Science writer, Self-employed

Each and every day I discover fascinating information. Then I pull all those puzzle pieces together to make a book that might change someone's life. Who could ask for anything more?

What do you do?

I write books for kids who are wild about animals. The weirder, the wackier, the better. What that really means, is that I get to: follow my curiosity wherever it leads,

search out the most fascinating facts, and go into the field with scientists who study the coolest animals ever. 

Why did you choose this field?

It wasn't until 7th grade that I figured out that all of my favorite things - mucking through the marsh, catching critters, climbing trees - were actually this thing called "science." Thanks Mrs. Walton! I got a degree in biology and a masters degree in environmental education. For years I taught science in the great outdoors. We hiked up canyons, sampled water from waterfalls, canoed into a lesson about geology... But it wasn't until I had gray hair that I figured out how to make my words reach beyond one class - how to make my words reach around the world. 

What do you look at and think, "I wish younger me would have known this was possible"?

"I had no idea how much fun writing could be." 

I always saw research as some boring assignment from a teacher.
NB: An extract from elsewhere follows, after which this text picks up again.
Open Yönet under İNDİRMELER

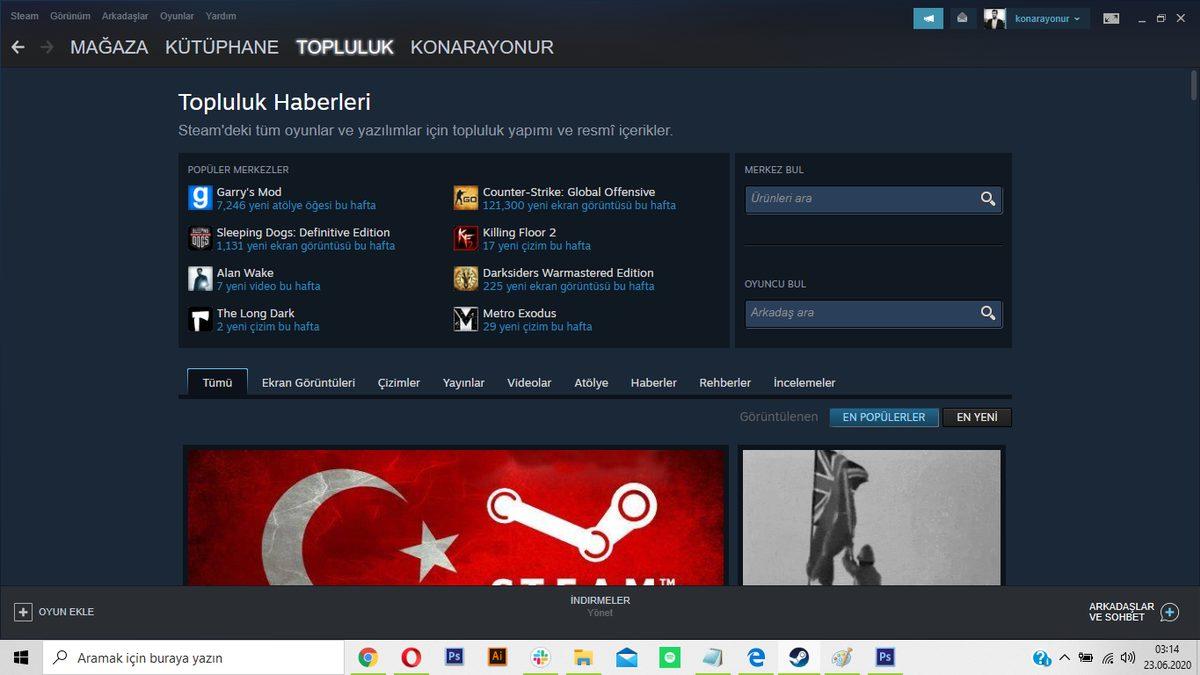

I wish I had realized that when I ask the questions, when I wade into my topic (literally), when I put my fingers to the keyboard, I am in charge -- and that means I can take my writing where ever I want it to go.

Why do you love working in STEM?

I get to study adorable koalas! I get to climb rock bluffs looking for endangered species. I get to fly across the country to meet my idols - women who save wild animals' lives!
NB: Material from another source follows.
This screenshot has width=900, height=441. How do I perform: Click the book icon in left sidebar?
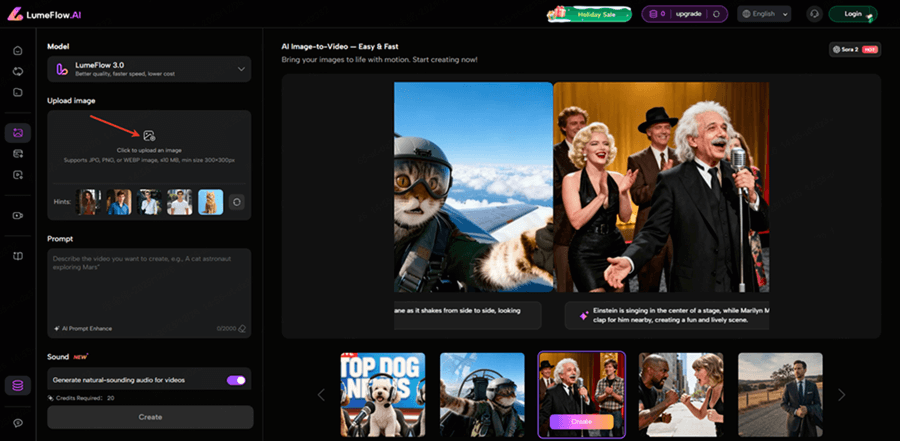17,256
Each and every day I discover fascinating information. Then I pull all those puzzle pieces together to make a book that might change someone's life. Who could ask for anything more?
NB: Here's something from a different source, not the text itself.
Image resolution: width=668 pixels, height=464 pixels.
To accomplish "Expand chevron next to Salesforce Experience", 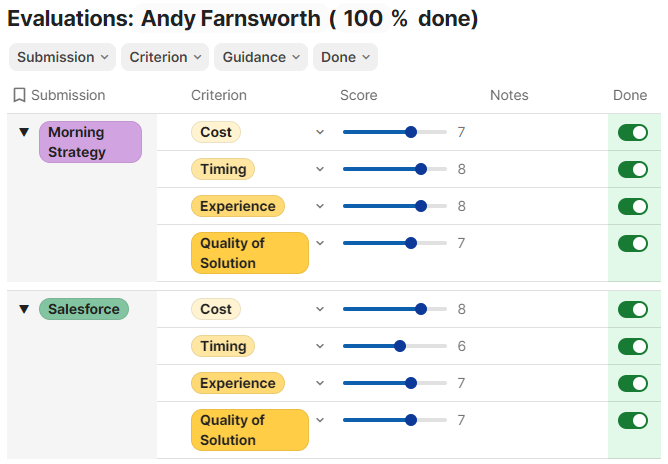I will coord(320,384).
Best advice for the next generation

Inquiry is my life! Make it yours, too.

Fave app

Inaturalist. You can upload an observation (spot a cougar? a flower blooming out of season? a rambunctious river otter?). Then add that data to a project (track pollinators in your park, mark where roadkill happens, let folks know which crayfish live near you). Other naturalists will verify your identification. You can also look up information in one of the user-created guides (find a weed in New York City? They've got you covered).